Dix jours de grève de la faim : les travailleurs pétrochimiques du Khouzistan face au silence du régime alors que le danger humanitaire s’aggrave

greve-de-la-faim-iran-csdhi

CSDHI – Baisse systématique des salaires, intimidations et ruptures de contrat : les travailleurs poussés à bout dans un climat de détresse sociale croissante au Khouzistan

La grève de la faim des employés de Seraj Gostaran Rejal Petrochemical, dans le Khouzistan, entre dans son dixième jour, et le silence persistant des autorités du régime alimente la crainte d’une catastrophe humanitaire imminente. Dans les ports de Bandar Khomeini et Bandar Mahshahr, les travailleurs affirment que des années de réductions salariales délibérées et continues les ont poussés à un point de rupture où refuser de s’alimenter est devenu leur ultime forme de protestation. Le refus du régime de dialoguer révèle un schéma plus large : la violation systématique des droits des travailleurs et un mépris structurel pour la souffrance humaine.

Les messages partagés par les travailleurs dressent un tableau sombre fait d’intimidations, de pressions managériales, de ruptures soudaines de contrats et de menaces persistantes qui ont plongé des centaines de familles dans l’instabilité. Les organes de supervision du Khouzistan n’ont pris aucune mesure significative, tandis que les responsables à Téhéran esquivent toute responsabilité. Les avertissements concernant le risque d’un drame humain restent ignorés, alors même que la province a été secouée récemment par deux cas d’immolation : un jeune homme et un travailleur de Shadegan, tous deux accablés par une pression économique écrasante.

Les travailleurs soulignent que les baisses de salaire ont détruit leurs moyens de subsistance et ébranlé les fondations mêmes de la sécurité familiale. Les avertissements répétés, les licenciements abrupts et les pressions sécuritaires ont transformé leur lieu de travail en une source permanente d’angoisse. Ni le gouverneur ni les responsables locaux n’ont réagi, révélant des priorités en totale déconnexion avec les besoins élémentaires de la population. Cette grève de la faim n’est pas seulement une protestation contre un employeur ; elle reflète une crise structurelle plus profonde au cœur du pouvoir politique en Iran.
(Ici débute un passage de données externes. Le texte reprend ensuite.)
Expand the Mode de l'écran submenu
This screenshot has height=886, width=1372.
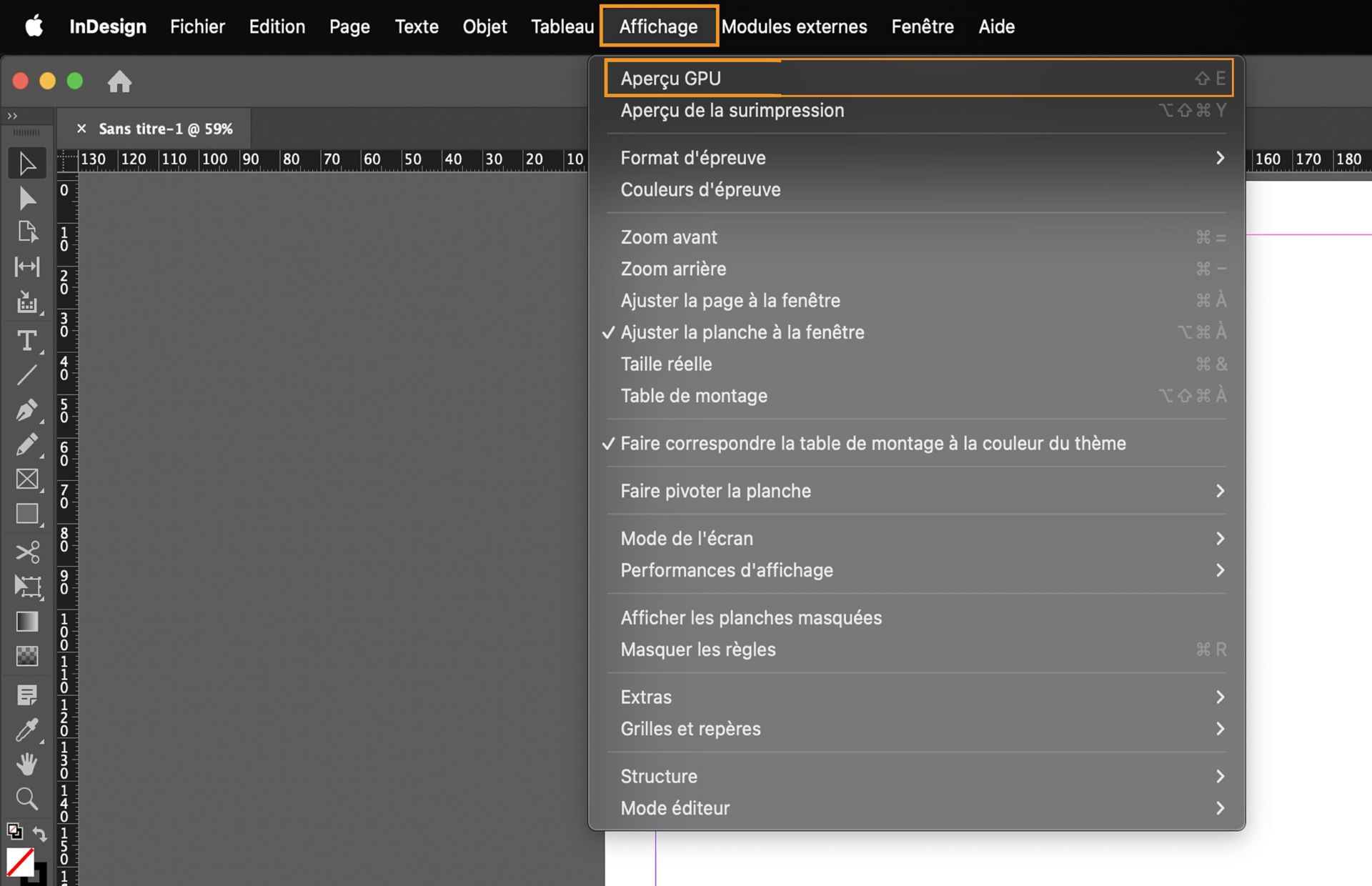click(686, 538)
Une question fondamentale plane désormais sur le Khouzistan : comment une grève de la faim de dix jours n’a-t-elle pu susciter la moindre enquête de la part des responsables gouvernementaux ? Les récents drames d’immolation auraient dû suffire à provoquer une réaction. Au lieu de cela, le régime d’Ali Khamenei répond une fois de plus aux crises par la pression et la répression, un schéma qui ne fait qu’alimenter davantage les tensions sociales et les mouvements ouvriers. Les travailleurs réclament le strict minimum pour survivre, et pourtant, même ces droits élémentaires demeurent incompatibles avec la structure actuelle du pouvoir.
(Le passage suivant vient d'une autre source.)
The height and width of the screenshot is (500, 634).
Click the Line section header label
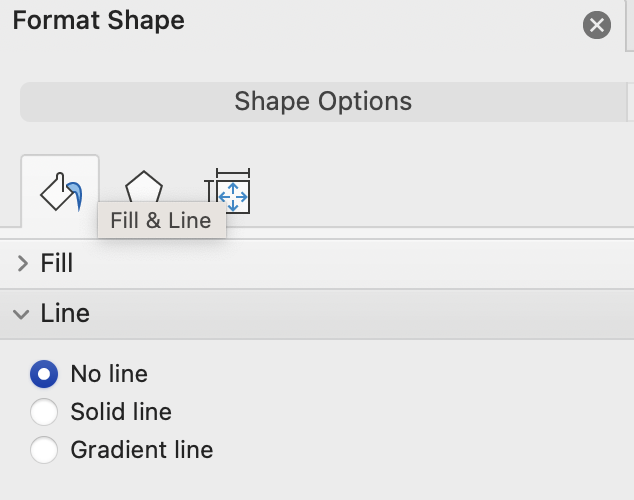[x=65, y=314]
Le silence persistant offre un aperçu inquiétant de l’avenir du Khouzistan. Les conditions économiques de la province approchent d’un point critique, et l’indifférence du régime aux revendications des travailleurs du secteur pétrochimique s’inscrit dans un paysage plus vaste de corruption et d’irresponsabilité. La grève de la faim s’érige en symbole puissant de résistance, et une intervention immédiate est la seule voie pour empêcher une aggravation de la situation.
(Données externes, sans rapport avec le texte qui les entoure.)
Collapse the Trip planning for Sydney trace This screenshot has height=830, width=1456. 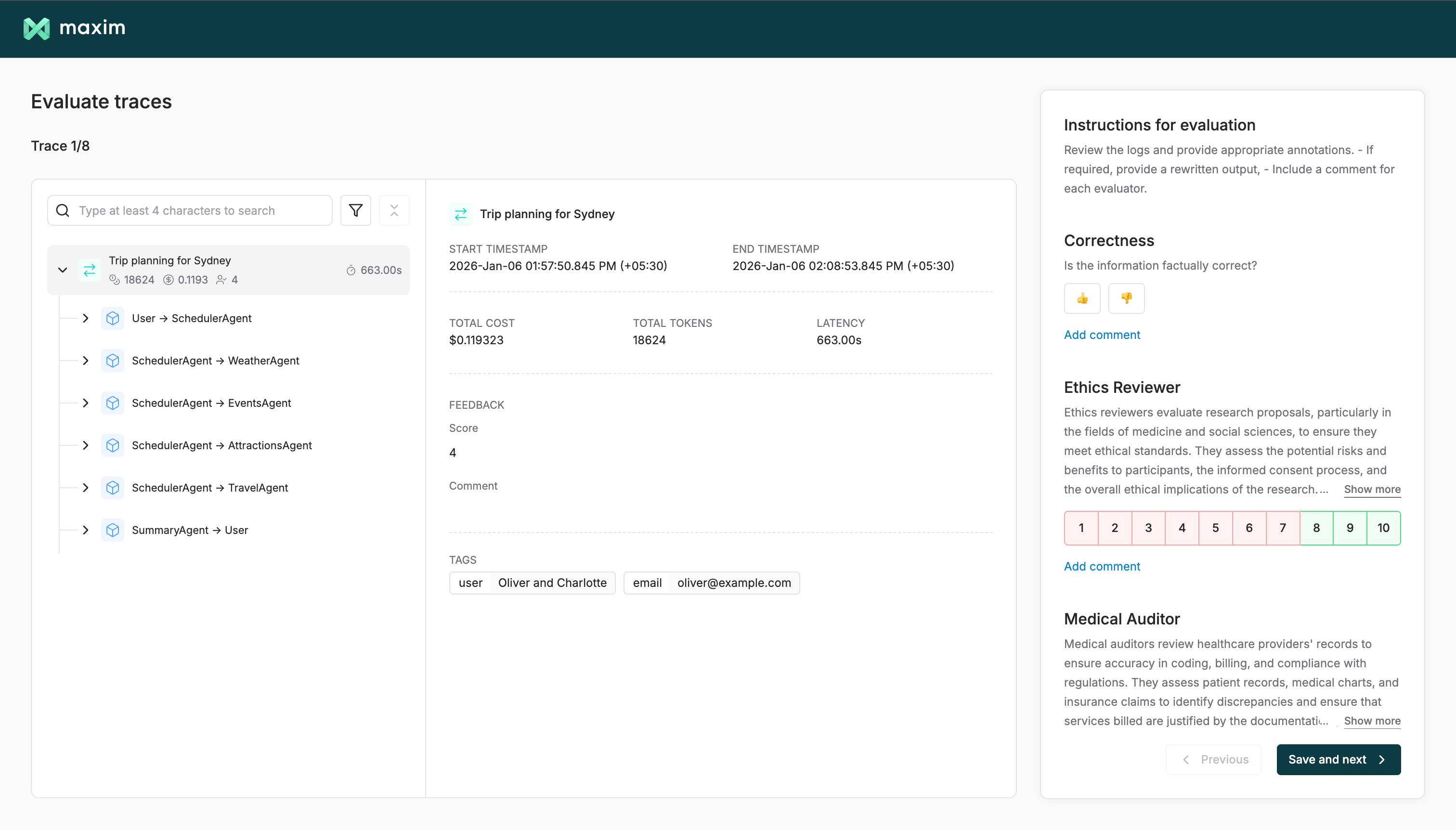(62, 269)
À mesure que la crise s’intensifie, une réalité devient impossible à ignorer : une société dont les droits fondamentaux sont écrasés finit inévitablement par être poussée à la protestation. Les Iraniens méritent dignité et sécurité, et l’impasse actuelle dans le Khouzistan démontre une fois de plus que la reddition de comptes n’a aucune place dans les priorités de l’appareil au pouvoir.